Work request: Below are records; how many of their lines contain "Akcesoria"? Give the number and no other words.

Records provided:
————————
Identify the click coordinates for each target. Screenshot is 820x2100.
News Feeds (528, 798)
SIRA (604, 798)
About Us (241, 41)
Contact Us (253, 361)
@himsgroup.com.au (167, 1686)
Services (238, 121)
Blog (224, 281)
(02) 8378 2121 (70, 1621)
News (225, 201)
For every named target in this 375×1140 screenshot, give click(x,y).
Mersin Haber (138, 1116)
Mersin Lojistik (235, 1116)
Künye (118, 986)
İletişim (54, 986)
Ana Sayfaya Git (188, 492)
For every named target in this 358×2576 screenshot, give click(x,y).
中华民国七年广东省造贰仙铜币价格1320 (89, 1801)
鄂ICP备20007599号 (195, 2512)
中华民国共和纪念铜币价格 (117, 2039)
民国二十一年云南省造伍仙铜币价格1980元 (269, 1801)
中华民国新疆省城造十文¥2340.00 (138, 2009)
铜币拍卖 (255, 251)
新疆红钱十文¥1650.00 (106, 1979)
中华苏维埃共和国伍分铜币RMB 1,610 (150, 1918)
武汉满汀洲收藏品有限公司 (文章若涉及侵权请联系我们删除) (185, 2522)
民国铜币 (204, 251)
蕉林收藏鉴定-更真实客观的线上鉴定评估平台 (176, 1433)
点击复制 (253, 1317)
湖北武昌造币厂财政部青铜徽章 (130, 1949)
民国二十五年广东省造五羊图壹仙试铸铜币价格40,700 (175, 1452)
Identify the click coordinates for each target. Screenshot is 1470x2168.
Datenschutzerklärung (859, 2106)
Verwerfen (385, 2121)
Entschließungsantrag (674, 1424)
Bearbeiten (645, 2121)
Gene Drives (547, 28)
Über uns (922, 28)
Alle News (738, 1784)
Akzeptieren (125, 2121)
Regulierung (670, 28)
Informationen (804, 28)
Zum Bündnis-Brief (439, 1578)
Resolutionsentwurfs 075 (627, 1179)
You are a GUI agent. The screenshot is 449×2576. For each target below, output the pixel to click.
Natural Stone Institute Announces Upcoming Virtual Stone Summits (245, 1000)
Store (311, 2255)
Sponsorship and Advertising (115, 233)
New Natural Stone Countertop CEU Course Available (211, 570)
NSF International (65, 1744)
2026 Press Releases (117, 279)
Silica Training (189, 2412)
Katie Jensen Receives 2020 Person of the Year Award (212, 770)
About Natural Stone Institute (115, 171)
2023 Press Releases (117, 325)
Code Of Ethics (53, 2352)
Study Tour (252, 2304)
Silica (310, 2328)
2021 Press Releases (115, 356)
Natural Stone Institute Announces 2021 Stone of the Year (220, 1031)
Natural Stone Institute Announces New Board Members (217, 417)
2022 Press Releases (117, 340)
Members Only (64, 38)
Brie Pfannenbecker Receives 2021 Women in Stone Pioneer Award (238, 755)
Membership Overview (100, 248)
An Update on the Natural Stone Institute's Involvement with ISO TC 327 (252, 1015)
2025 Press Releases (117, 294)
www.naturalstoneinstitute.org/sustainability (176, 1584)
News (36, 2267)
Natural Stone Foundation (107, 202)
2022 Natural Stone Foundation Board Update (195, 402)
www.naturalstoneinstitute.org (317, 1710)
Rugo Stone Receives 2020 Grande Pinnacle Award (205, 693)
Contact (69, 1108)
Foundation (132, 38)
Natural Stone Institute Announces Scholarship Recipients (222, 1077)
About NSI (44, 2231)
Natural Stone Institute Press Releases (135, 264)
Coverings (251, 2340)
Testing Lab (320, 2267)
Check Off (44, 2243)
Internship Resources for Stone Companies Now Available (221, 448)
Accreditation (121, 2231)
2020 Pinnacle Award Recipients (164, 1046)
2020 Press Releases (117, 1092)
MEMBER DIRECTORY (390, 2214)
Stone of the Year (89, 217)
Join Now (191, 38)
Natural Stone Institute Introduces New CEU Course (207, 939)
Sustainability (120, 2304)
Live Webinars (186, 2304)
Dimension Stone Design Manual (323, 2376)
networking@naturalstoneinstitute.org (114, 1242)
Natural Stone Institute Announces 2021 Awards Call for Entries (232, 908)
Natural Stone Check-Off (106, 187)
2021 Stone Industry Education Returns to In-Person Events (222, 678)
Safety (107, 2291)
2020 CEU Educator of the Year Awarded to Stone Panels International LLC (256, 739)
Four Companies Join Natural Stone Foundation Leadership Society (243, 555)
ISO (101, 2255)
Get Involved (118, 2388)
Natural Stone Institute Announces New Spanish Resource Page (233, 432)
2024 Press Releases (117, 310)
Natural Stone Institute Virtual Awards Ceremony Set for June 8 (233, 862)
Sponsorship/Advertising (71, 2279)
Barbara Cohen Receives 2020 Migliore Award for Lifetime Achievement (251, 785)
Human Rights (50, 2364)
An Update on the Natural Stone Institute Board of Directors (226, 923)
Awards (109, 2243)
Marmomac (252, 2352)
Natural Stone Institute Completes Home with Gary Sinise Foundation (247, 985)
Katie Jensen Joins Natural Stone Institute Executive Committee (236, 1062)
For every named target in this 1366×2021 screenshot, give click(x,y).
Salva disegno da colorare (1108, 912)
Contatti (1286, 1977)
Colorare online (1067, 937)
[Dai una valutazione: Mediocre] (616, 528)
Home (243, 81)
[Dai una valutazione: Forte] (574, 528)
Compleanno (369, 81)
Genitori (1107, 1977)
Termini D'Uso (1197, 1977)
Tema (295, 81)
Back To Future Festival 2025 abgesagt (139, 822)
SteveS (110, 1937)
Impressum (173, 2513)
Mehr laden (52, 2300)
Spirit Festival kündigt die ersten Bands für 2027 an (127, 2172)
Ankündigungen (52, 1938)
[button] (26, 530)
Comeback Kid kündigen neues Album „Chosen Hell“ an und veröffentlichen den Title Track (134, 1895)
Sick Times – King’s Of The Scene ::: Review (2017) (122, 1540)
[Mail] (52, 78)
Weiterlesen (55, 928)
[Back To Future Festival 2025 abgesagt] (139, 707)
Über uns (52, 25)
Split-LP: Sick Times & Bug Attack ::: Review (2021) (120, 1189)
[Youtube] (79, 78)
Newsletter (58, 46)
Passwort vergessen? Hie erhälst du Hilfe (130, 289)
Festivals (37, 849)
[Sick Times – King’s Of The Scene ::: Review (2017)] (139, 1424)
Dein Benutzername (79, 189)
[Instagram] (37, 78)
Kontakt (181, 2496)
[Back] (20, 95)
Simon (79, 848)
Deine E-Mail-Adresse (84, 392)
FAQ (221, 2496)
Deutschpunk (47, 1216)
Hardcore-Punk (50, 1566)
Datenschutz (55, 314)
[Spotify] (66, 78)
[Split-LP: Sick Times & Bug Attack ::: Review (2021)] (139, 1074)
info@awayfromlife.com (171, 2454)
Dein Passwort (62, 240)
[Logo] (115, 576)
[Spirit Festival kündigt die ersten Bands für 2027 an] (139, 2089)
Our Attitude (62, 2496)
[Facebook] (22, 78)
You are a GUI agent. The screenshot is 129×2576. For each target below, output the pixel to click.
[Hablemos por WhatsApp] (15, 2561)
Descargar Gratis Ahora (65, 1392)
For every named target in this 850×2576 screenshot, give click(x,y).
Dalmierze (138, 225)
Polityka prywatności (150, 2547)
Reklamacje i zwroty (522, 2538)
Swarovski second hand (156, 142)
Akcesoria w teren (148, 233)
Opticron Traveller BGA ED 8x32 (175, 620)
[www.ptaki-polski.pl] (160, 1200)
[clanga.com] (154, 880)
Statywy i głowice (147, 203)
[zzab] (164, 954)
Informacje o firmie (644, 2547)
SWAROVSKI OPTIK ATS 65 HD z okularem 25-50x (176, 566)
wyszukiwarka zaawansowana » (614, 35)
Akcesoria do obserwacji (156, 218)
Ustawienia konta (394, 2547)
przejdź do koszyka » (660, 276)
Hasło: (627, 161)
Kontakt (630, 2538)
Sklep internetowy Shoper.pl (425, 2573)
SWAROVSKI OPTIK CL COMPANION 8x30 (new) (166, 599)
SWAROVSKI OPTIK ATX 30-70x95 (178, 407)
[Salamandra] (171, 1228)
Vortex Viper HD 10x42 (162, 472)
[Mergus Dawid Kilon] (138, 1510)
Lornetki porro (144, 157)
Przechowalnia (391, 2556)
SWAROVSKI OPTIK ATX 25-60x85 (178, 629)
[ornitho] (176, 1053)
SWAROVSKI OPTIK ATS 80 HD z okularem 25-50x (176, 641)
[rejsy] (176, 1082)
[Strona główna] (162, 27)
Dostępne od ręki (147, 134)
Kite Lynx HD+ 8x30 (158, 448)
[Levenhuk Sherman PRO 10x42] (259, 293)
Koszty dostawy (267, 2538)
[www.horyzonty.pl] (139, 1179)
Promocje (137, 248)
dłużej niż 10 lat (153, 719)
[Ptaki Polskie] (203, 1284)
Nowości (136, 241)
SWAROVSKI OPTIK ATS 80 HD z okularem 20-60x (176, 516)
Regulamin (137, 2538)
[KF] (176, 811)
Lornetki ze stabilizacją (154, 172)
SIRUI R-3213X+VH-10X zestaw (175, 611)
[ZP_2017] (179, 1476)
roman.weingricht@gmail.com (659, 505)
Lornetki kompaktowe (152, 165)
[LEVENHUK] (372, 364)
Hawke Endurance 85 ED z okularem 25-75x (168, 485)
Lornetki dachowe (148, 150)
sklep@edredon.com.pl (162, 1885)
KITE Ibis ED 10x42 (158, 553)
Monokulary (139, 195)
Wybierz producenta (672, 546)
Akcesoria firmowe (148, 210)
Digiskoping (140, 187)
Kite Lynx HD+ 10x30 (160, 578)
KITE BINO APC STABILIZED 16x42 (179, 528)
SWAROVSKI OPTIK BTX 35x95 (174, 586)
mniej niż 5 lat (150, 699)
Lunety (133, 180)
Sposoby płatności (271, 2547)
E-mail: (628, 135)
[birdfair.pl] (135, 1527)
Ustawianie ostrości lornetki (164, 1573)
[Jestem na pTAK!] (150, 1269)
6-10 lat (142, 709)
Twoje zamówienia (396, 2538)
————————
Result of the exercise: 3